Throughout the service, Osvat said she thought of her late husband, Korte’s grandfather, George, which is also Adam’s middle name. He was not that religious, she said, but “deeply, deeply Jewish,” and always dreamed of going to Israel. It was a dream her grandson got to fulfill.

“When Adam went to Israel, I was happy,” she said. “He saw what his grandfather couldn’t. And I was happy he had an idealistic goal in his heart, that he can be bigger than himself and touch his roots, because he has other kinds of roots as well, and this is the one that spoke out to him.”

Korte’s teacher, Rabbi Matusof, was also moved by the service. “Seeing someone, who, when you first meet him, had little connection to Judaism, to get up” on the bimah surrounded by family and friends, “there was a lot of pride, a lot of joy.”

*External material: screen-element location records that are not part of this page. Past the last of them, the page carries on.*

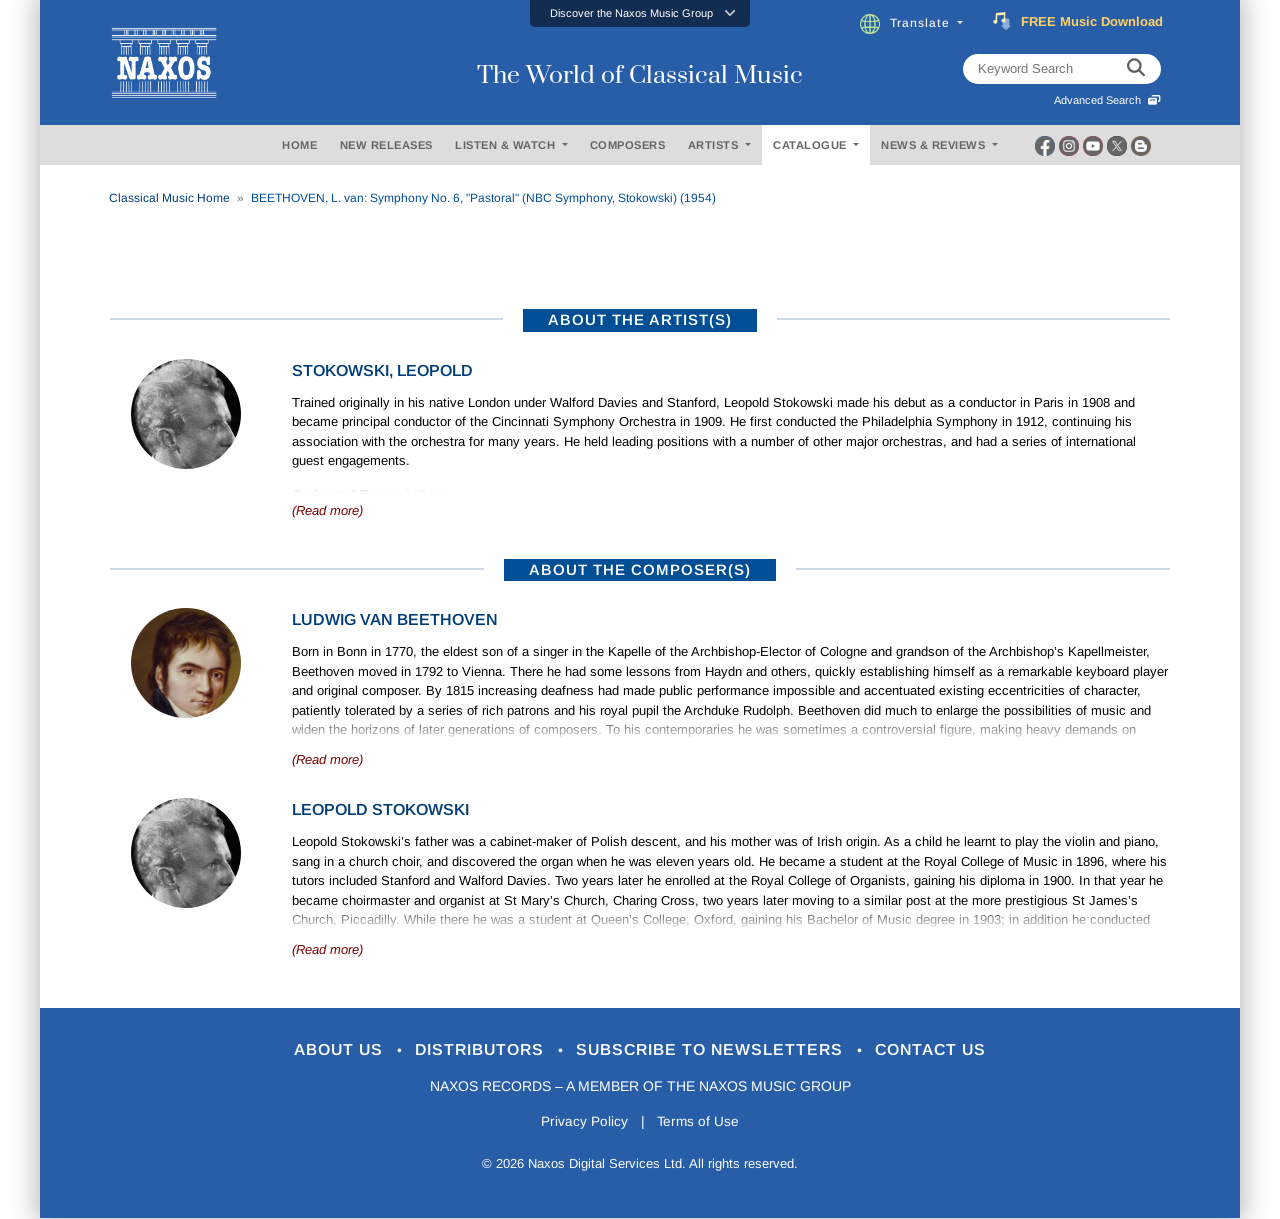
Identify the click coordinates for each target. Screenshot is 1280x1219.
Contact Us (949, 1050)
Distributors (474, 1050)
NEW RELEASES (386, 145)
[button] (640, 13)
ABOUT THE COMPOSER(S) (640, 569)
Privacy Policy (582, 1123)
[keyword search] (1136, 69)
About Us (323, 1050)
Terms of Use (700, 1123)
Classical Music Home (169, 198)
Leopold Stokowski (380, 809)
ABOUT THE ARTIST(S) (640, 319)
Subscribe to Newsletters (718, 1050)
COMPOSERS (628, 145)
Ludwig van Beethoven (395, 619)
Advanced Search (1107, 100)
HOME (299, 145)
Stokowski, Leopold (382, 370)
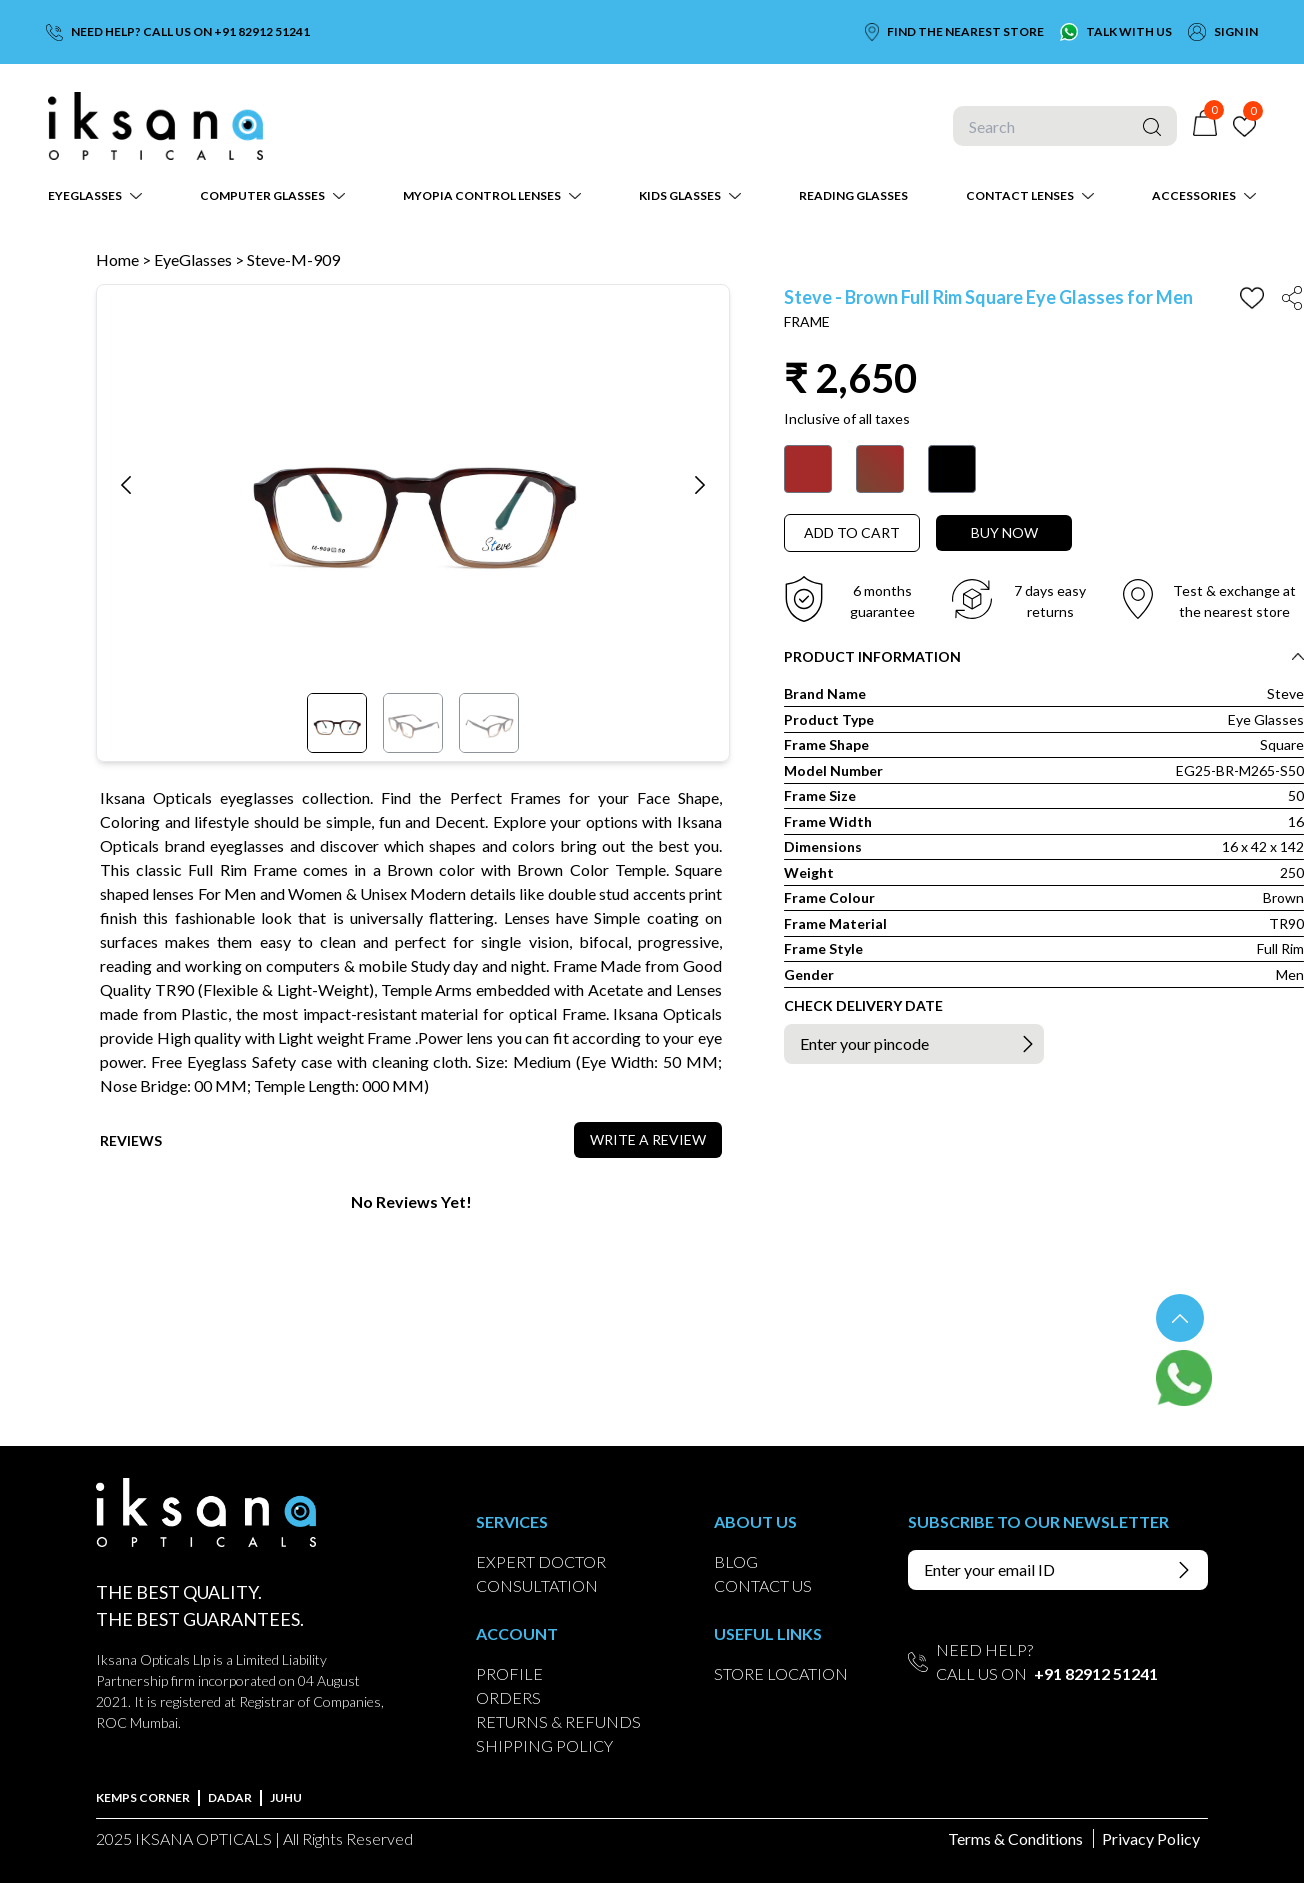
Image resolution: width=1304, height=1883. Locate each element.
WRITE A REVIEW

So how did Korte process it all?

“I feel like, for me, the most important part of the bar mitzvah and learning about Judaism is not coming from a theological experience” he explained. Rather, “I felt that it was my obligation to my family and what they had gone through being Jewish to have this small act, a bar mitzvah, to pay homage to what they’ve gone through.”

He might see it as a small act. But his grandmother described it as something much more. For her, it’s a “big, heroic thing.”

“To make that choice,” she said, shows “he has so much love for Judaism and Jewish life. It’s such a big thing. Small persons don’t do such a thing.”